__What the task requires__. Give back every record below precisely as written.

__Exercise material__.

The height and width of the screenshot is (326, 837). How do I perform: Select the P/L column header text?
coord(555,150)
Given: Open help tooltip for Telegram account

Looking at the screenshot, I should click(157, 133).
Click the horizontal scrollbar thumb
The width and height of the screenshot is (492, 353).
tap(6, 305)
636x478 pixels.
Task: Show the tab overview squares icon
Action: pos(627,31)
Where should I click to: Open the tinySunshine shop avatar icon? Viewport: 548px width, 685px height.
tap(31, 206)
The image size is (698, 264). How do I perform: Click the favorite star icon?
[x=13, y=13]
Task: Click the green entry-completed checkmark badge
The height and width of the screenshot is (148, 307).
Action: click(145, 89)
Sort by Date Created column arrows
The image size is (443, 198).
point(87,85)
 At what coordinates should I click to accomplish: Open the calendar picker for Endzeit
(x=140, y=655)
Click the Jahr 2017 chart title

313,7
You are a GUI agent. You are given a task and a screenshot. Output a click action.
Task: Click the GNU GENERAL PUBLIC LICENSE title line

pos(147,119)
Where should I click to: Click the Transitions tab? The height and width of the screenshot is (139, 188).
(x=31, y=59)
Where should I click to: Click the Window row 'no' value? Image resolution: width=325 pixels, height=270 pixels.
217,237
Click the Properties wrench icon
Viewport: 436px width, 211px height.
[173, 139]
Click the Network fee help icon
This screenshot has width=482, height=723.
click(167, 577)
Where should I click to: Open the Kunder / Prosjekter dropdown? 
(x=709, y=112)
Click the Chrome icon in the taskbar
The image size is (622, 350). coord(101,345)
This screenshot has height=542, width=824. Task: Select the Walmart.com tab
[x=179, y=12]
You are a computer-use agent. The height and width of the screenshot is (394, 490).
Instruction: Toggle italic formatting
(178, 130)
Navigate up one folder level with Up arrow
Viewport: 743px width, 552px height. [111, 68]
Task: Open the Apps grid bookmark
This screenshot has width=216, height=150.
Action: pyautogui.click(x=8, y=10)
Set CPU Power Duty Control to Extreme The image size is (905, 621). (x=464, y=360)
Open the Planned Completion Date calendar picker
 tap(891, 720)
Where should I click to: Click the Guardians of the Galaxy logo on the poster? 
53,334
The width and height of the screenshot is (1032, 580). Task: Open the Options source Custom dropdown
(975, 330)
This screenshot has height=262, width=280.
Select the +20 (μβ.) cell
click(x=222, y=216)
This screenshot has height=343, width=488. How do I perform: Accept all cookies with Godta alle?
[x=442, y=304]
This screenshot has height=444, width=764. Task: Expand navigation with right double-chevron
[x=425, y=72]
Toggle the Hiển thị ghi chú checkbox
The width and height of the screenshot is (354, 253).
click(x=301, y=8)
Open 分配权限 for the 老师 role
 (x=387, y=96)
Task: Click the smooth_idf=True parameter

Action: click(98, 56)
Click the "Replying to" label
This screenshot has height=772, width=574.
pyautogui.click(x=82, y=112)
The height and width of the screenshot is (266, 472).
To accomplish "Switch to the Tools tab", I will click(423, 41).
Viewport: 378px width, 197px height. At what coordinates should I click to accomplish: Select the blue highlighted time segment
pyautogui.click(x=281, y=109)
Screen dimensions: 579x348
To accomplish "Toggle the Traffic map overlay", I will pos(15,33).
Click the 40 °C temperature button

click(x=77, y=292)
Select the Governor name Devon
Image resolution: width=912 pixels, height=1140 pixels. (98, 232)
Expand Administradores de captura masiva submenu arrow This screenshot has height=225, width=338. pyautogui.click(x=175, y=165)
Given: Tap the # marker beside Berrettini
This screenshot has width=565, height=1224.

__Output of the exercise__.
The height and width of the screenshot is (326, 837). How do I perform: Select the P/L column header text?
coord(555,150)
Given: Open help tooltip for Telegram account

Looking at the screenshot, I should click(157, 133).
Click the horizontal scrollbar thumb
The width and height of the screenshot is (492, 353).
tap(6, 305)
636x478 pixels.
Task: Show the tab overview squares icon
Action: pos(627,31)
Where should I click to: Open the tinySunshine shop avatar icon? Viewport: 548px width, 685px height.
tap(31, 206)
The image size is (698, 264). How do I perform: Click the favorite star icon?
[x=13, y=13]
Task: Click the green entry-completed checkmark badge
The height and width of the screenshot is (148, 307).
Action: click(145, 89)
Sort by Date Created column arrows
The image size is (443, 198).
point(87,85)
 At what coordinates should I click to accomplish: Open the calendar picker for Endzeit
(x=140, y=655)
Click the Jahr 2017 chart title

313,7
You are a GUI agent. You are given a task and a screenshot. Output a click action.
Task: Click the GNU GENERAL PUBLIC LICENSE title line

pos(147,119)
Where should I click to: Click the Transitions tab? The height and width of the screenshot is (139, 188).
(x=31, y=59)
Where should I click to: Click the Window row 'no' value? Image resolution: width=325 pixels, height=270 pixels.
217,237
Click the Properties wrench icon
Viewport: 436px width, 211px height.
[173, 139]
Click the Network fee help icon
This screenshot has width=482, height=723.
click(167, 577)
Where should I click to: Open the Kunder / Prosjekter dropdown? 
(x=709, y=112)
Click the Chrome icon in the taskbar
The image size is (622, 350). coord(101,345)
This screenshot has height=542, width=824. Task: Select the Walmart.com tab
[x=179, y=12]
You are a computer-use agent. The height and width of the screenshot is (394, 490).
Instruction: Toggle italic formatting
(178, 130)
Navigate up one folder level with Up arrow
Viewport: 743px width, 552px height. [111, 68]
Task: Open the Apps grid bookmark
This screenshot has width=216, height=150.
Action: pyautogui.click(x=8, y=10)
Set CPU Power Duty Control to Extreme The image size is (905, 621). (x=464, y=360)
Open the Planned Completion Date calendar picker
 tap(891, 720)
Where should I click to: Click the Guardians of the Galaxy logo on the poster? 
53,334
The width and height of the screenshot is (1032, 580). Task: Open the Options source Custom dropdown
(975, 330)
This screenshot has height=262, width=280.
Select the +20 (μβ.) cell
click(x=222, y=216)
This screenshot has height=343, width=488. How do I perform: Accept all cookies with Godta alle?
[x=442, y=304]
This screenshot has height=444, width=764. Task: Expand navigation with right double-chevron
[x=425, y=72]
Toggle the Hiển thị ghi chú checkbox
The width and height of the screenshot is (354, 253).
click(x=301, y=8)
Open 分配权限 for the 老师 role
 (x=387, y=96)
Task: Click the smooth_idf=True parameter

Action: click(98, 56)
Click the "Replying to" label
This screenshot has height=772, width=574.
pyautogui.click(x=82, y=112)
The height and width of the screenshot is (266, 472).
To accomplish "Switch to the Tools tab", I will click(423, 41).
Viewport: 378px width, 197px height. At what coordinates should I click to accomplish: Select the blue highlighted time segment
pyautogui.click(x=281, y=109)
Screen dimensions: 579x348
To accomplish "Toggle the Traffic map overlay", I will pos(15,33).
Click the 40 °C temperature button

click(x=77, y=292)
Select the Governor name Devon
Image resolution: width=912 pixels, height=1140 pixels. (98, 232)
Expand Administradores de captura masiva submenu arrow This screenshot has height=225, width=338. pyautogui.click(x=175, y=165)
Given: Tap the # marker beside Berrettini
This screenshot has width=565, height=1224.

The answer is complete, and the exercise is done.